By Craig Hutchinson, Owner, Lawrence Park Complete Garden Care Ltd.
Homeowners often think of the end of the summer as the end of the garden season. And yet the fall is the time of year when our gardens are at their best.
Annuals are often at their fullest and most colourful. And let’s not forget about those spectacular fall colours that people from all over the world are envious of.
However, it seems that many people tend to think of their gardens as finished for another year. And yet there is still so much to do, see, and plan for!
Caring for your gardens in the fall
To start with, the biggest mistake that most homeowners make is to turn off their water, or at least stop watering. While the cooler nights and days require your garden to need less water, your lawn, plants, and especially your trees will need consistent watering until almost the first heavy frost.

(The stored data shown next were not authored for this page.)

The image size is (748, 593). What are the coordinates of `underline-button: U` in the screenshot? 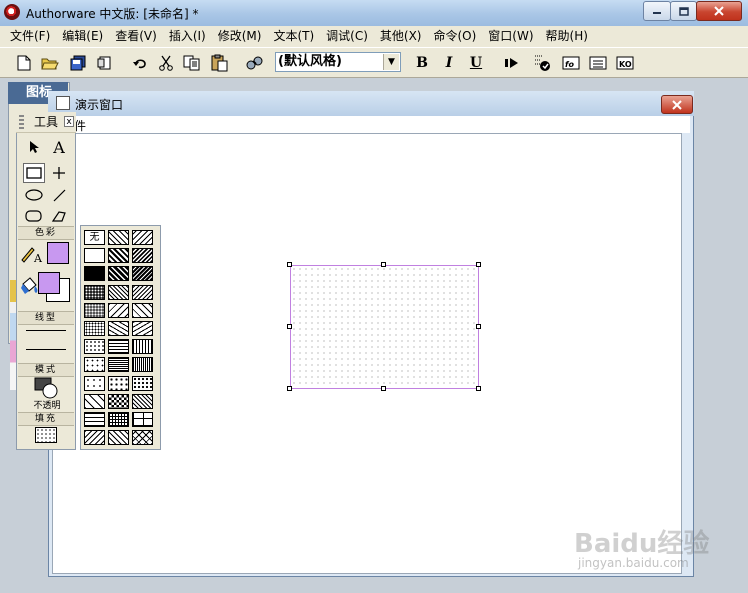 It's located at (476, 63).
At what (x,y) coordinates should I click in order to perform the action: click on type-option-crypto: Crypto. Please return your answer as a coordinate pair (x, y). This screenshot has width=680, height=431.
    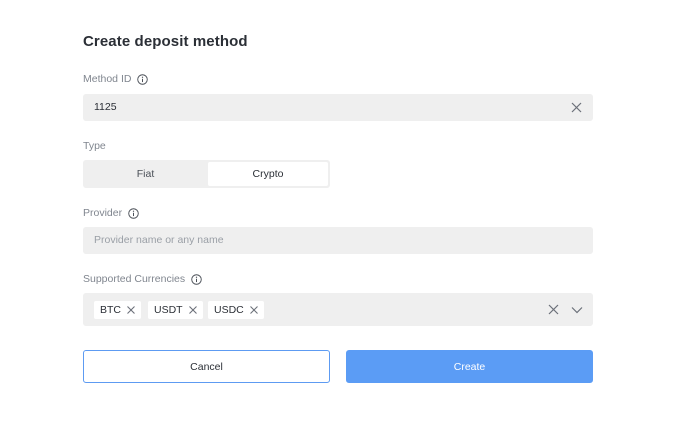
    Looking at the image, I should click on (268, 174).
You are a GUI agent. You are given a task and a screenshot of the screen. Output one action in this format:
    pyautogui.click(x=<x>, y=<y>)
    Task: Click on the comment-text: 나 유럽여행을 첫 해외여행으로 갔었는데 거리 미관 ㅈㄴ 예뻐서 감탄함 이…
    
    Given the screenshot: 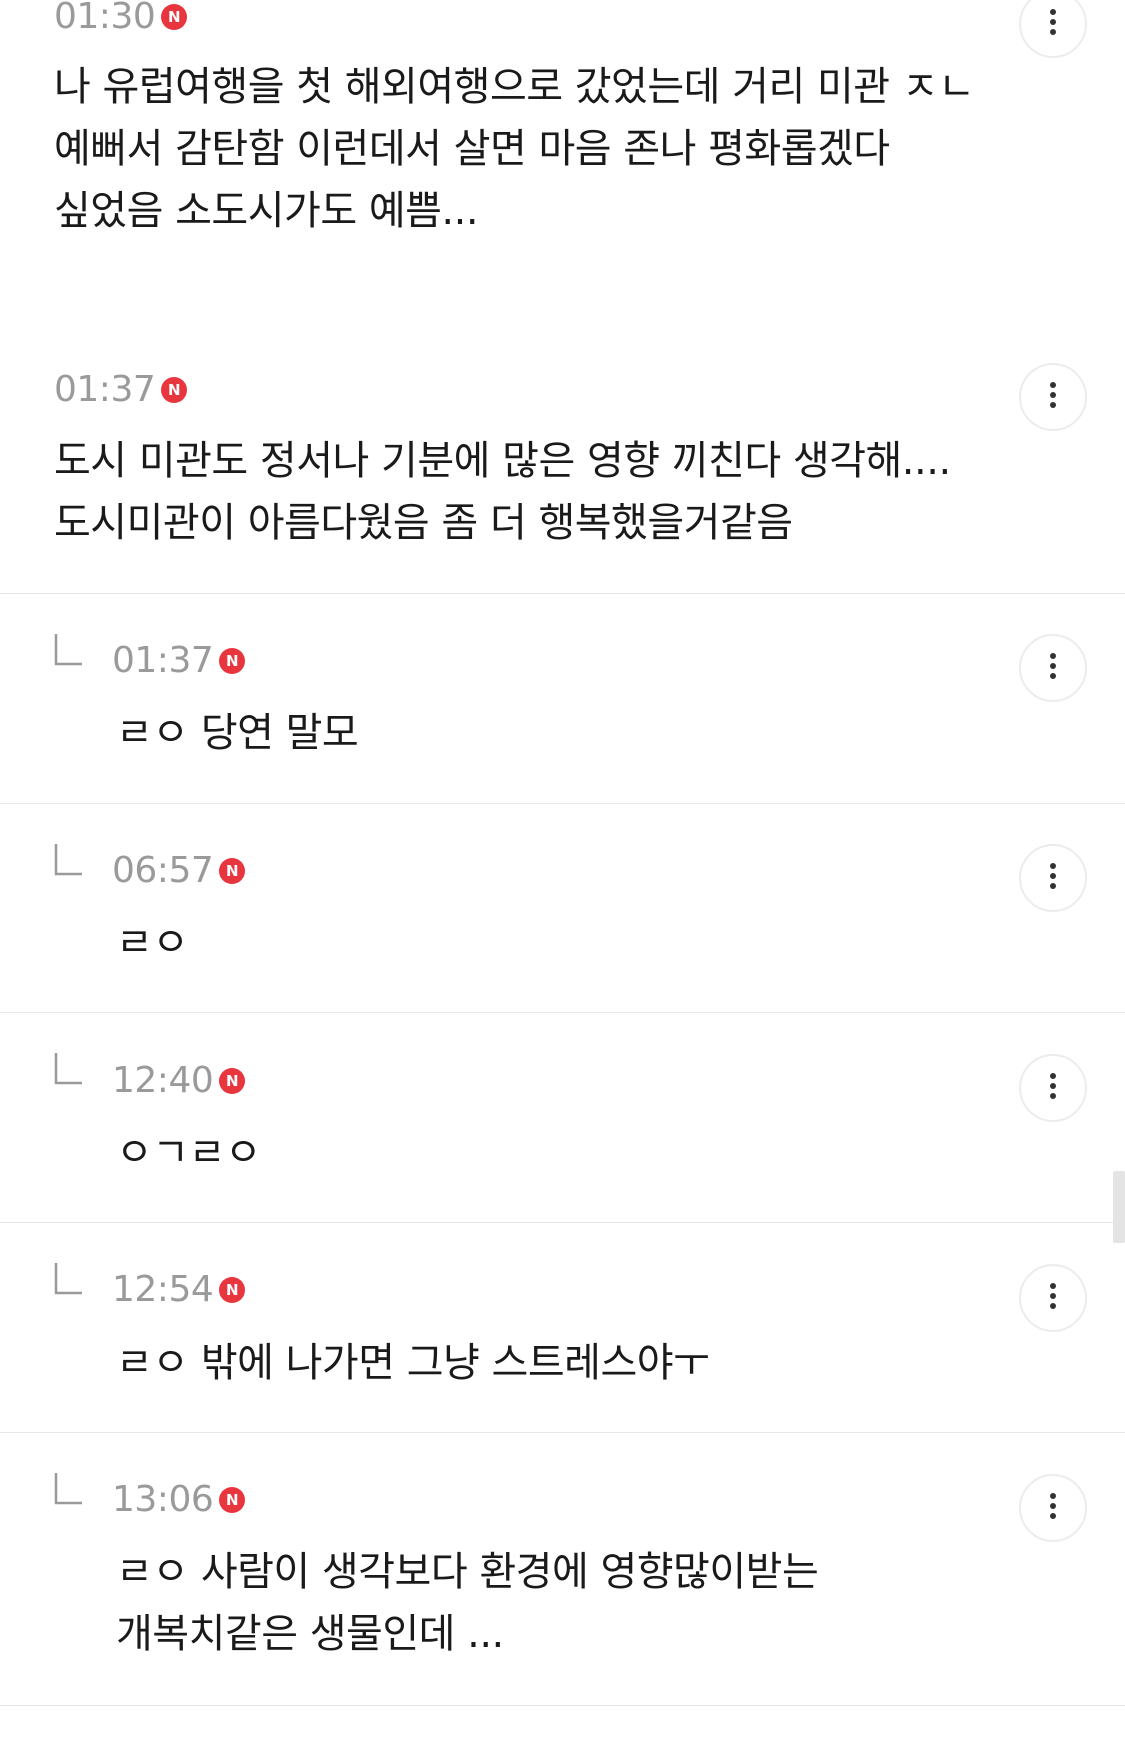 What is the action you would take?
    pyautogui.click(x=514, y=149)
    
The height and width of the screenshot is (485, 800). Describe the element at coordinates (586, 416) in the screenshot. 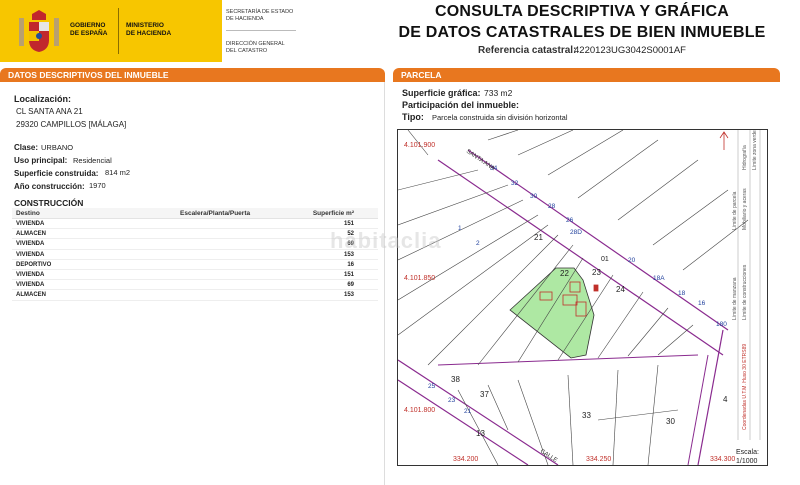

I see `parcel-33: 33` at that location.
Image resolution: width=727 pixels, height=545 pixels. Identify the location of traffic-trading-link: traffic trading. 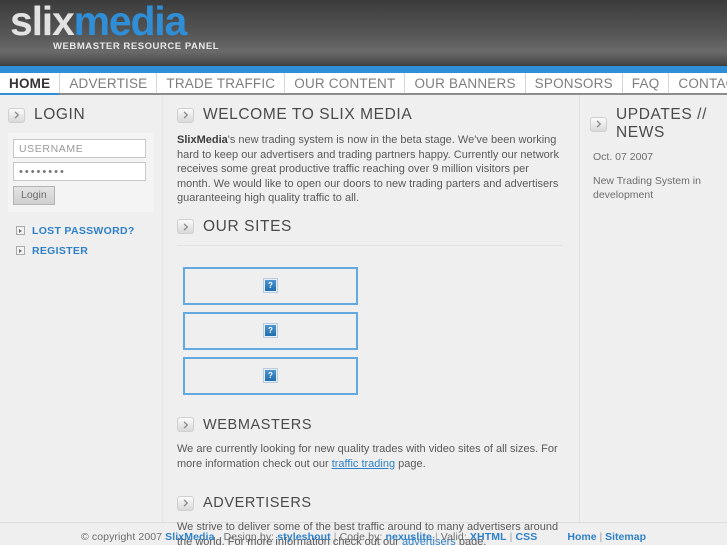
(364, 464).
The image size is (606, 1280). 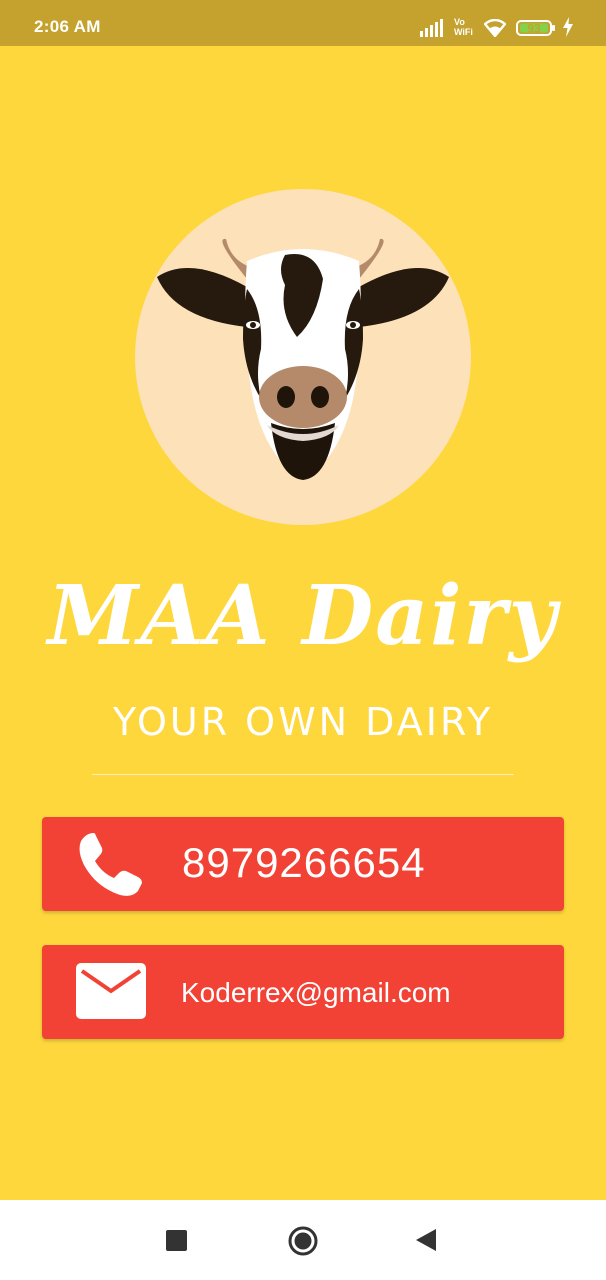 I want to click on back-icon, so click(x=426, y=1240).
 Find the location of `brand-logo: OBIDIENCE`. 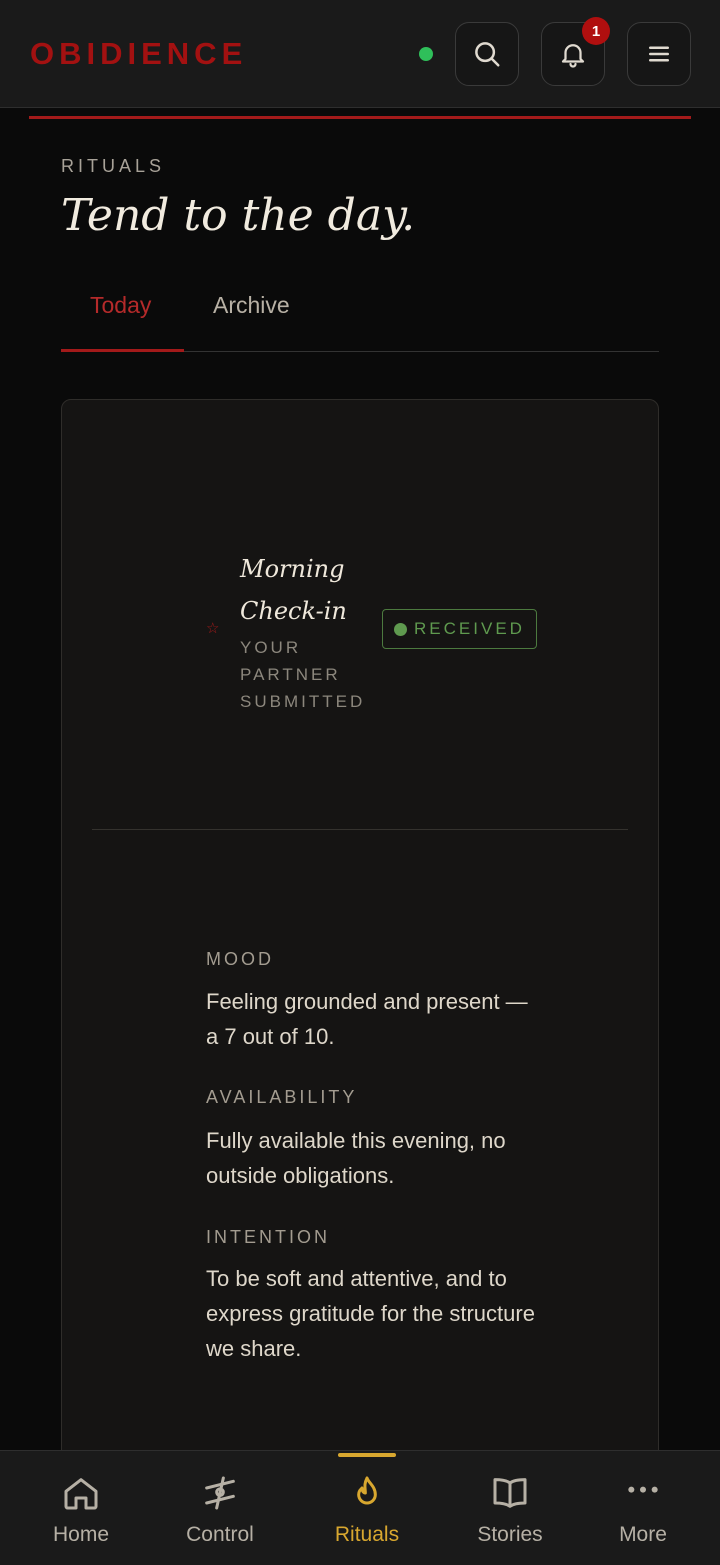

brand-logo: OBIDIENCE is located at coordinates (138, 54).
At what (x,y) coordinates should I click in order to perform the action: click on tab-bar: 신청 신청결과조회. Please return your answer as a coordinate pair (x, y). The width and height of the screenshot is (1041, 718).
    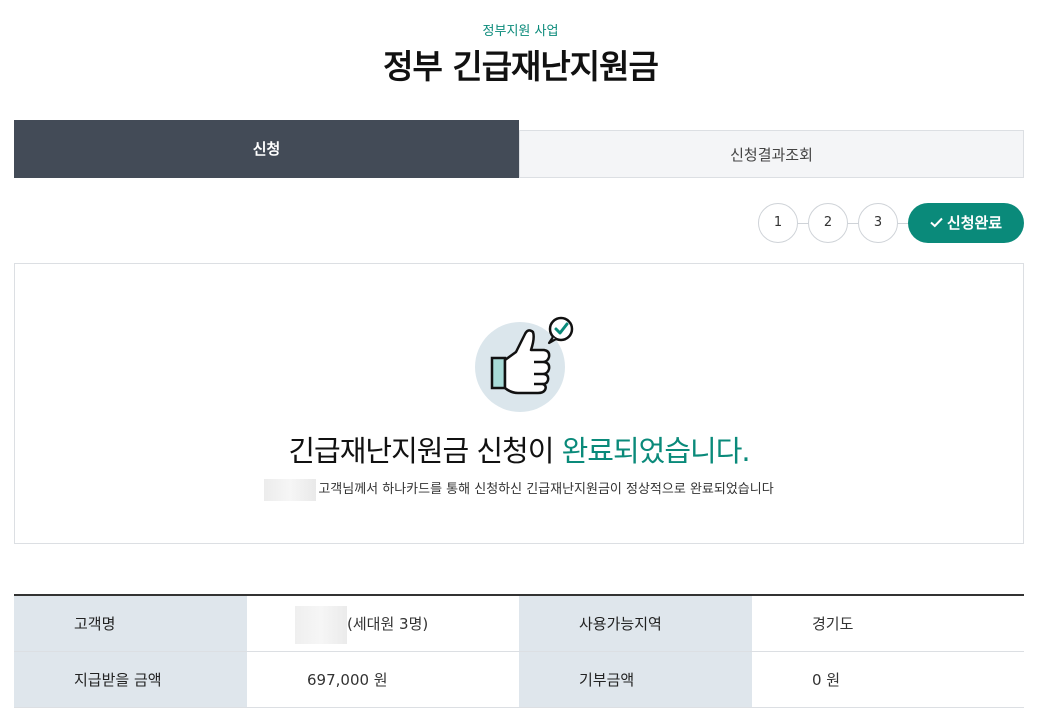
    Looking at the image, I should click on (519, 149).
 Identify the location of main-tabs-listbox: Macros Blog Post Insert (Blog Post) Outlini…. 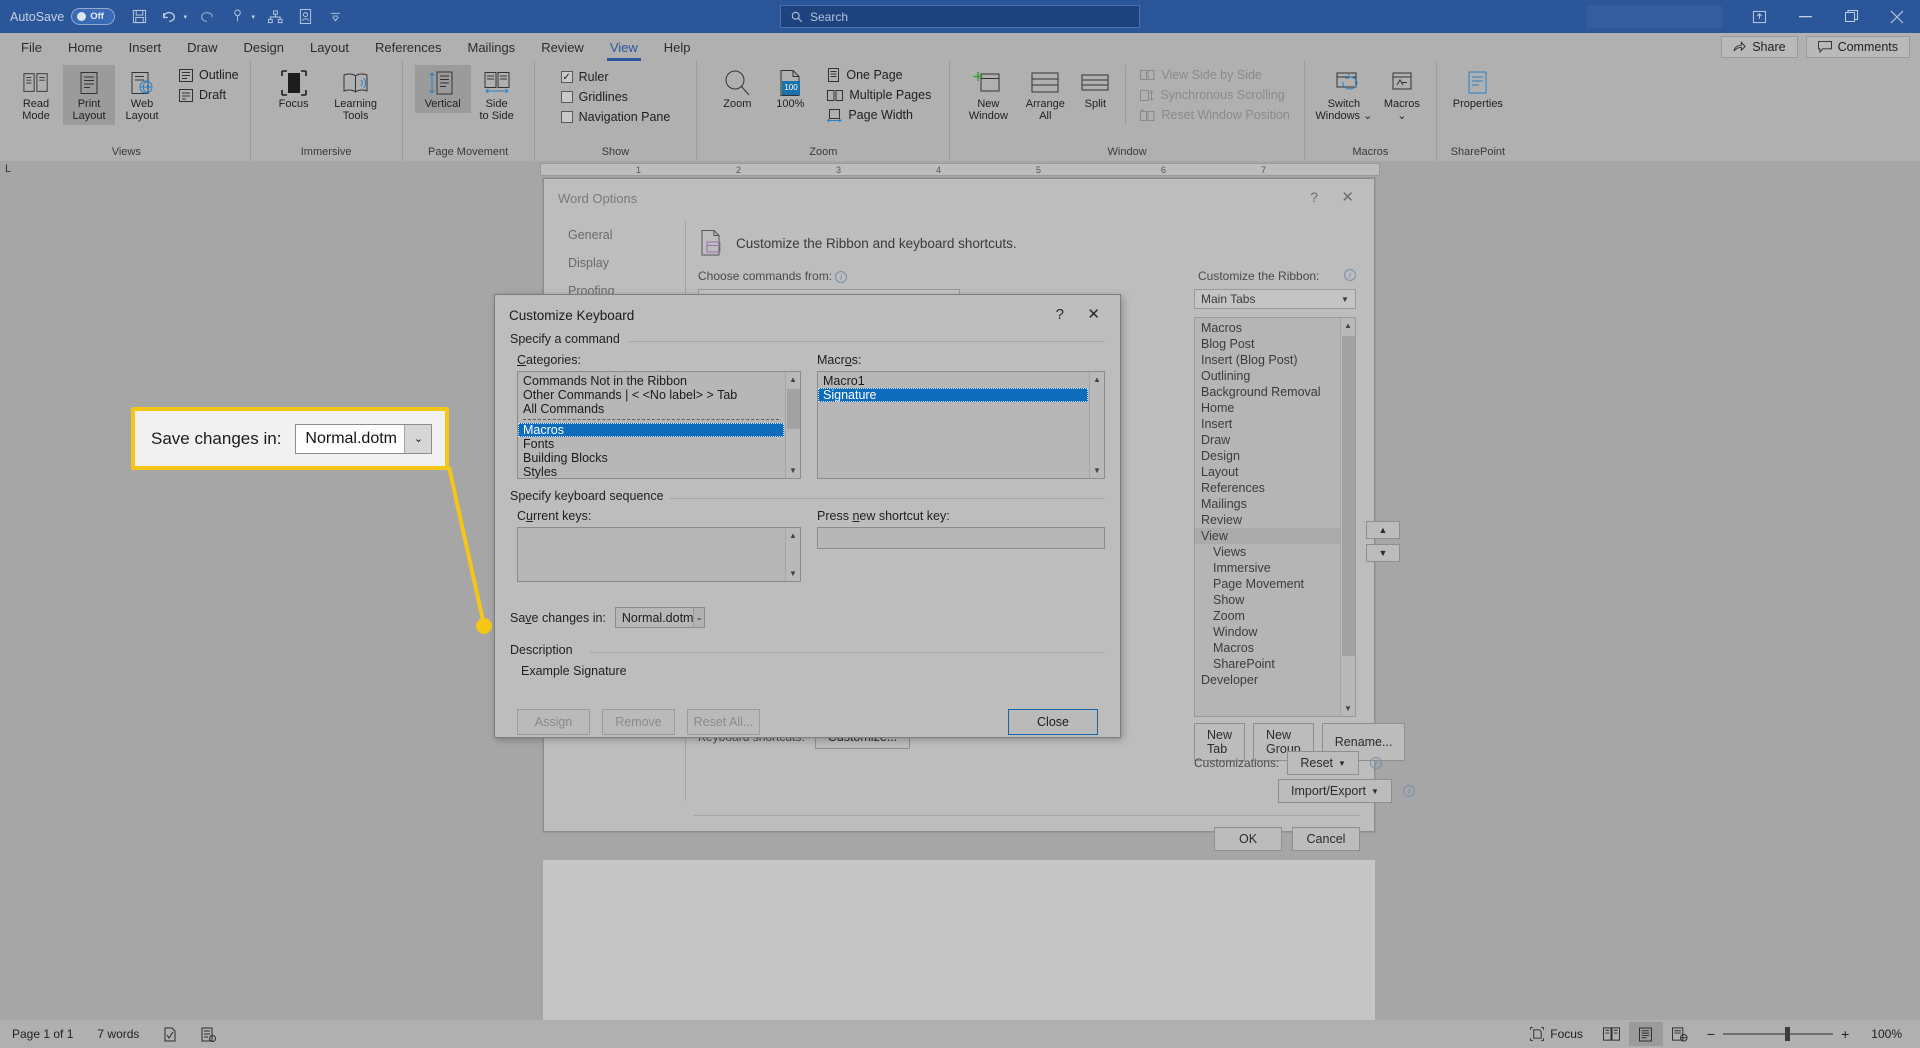
(1275, 517).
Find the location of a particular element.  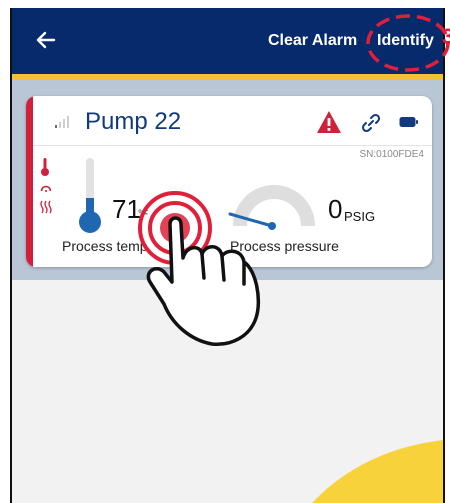

app-bar: Clear Alarm Identify is located at coordinates (228, 41).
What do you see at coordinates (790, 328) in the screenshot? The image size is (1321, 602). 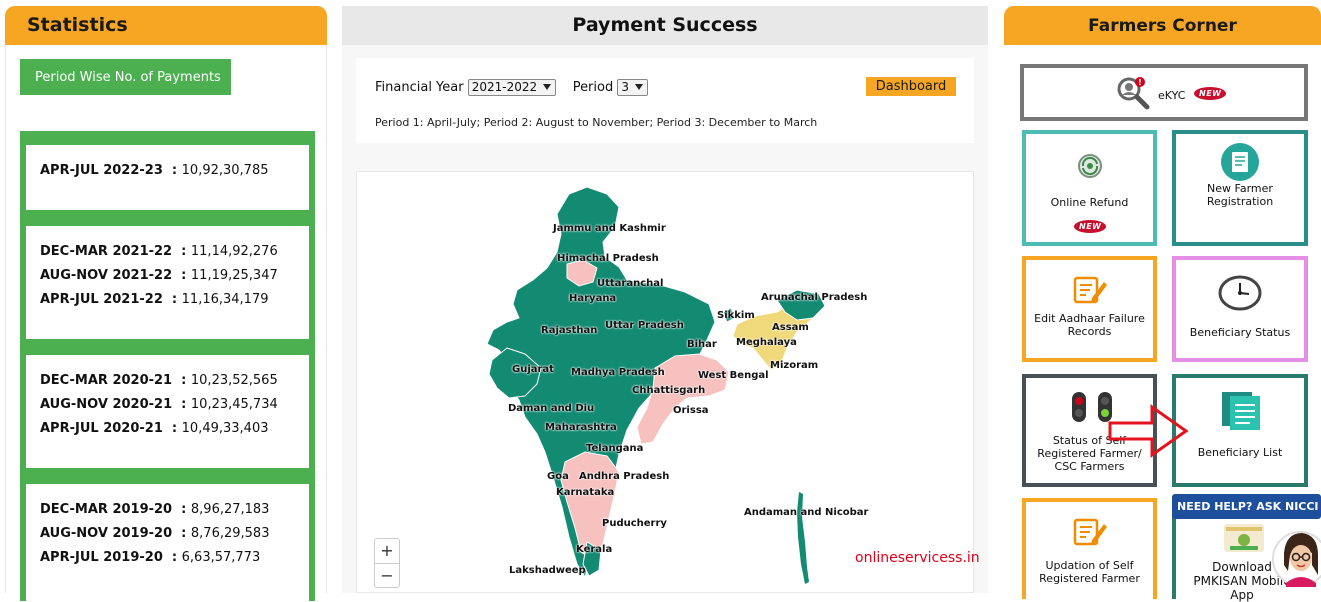 I see `map-label-assam: Assam` at bounding box center [790, 328].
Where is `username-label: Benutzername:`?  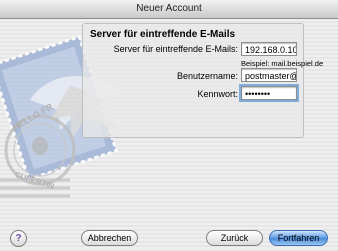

In addition, your garden will need many things both to prepare it for winter and next spring, such as fall overseeding and aeration, division and transplanting of perennials, bulb planting, and preparing of your special plants for the winter.
Most landscape professionals recognize fall to be one of the best times to overseed your lawn. The cooler overnight temperatures of late August right through September make it ideal for sowing new seed.
Also, the cooler conditions that come later in the month of September are perfect for dividing and transplanting your precious perennials. Here’s an opportunity to really sort things out in your garden so that it doesn’t get too overcrowded and looks its best come spring. Healthy, well-established perennials usually require some reworking every 3 to 4 years depending on their growth habit and planting conditions.
When October’s temperatures are near their lowest, consider planning for your best spring garden with bulbs. What better way to show your garden by adding a splash of spring colour? Try tulips, daffodils, or hyacinths for a really sensational way to bring in the spring season.
Preparing your lawn and gardens for winter
After the leaves are down and your lawn and garden have had a proper cleaning, there’s no better way to add nutrients to your garden then by adding compost. And I’m not talking cow or sheep manure, but real garden compost that comes from leaves and grass and is properly broken down so it will not harm you or your gardens.
Lastly, don’t forget to make sure your tender, more sensitive plants such as your roses and rhododendrons are mounded and tented for the winter. This can often make the difference for survival and overall vitality next season. And if you have special evergreens that can’t handle snow or ice, tie or wrap them so they don’t get damaged in the event of stormy weather.
And remember, it’s never too soon to design and plan for your best garden ever, even if it seems so far away. Either way, don’t forget to enjoy your splendid, colourful fall gardens!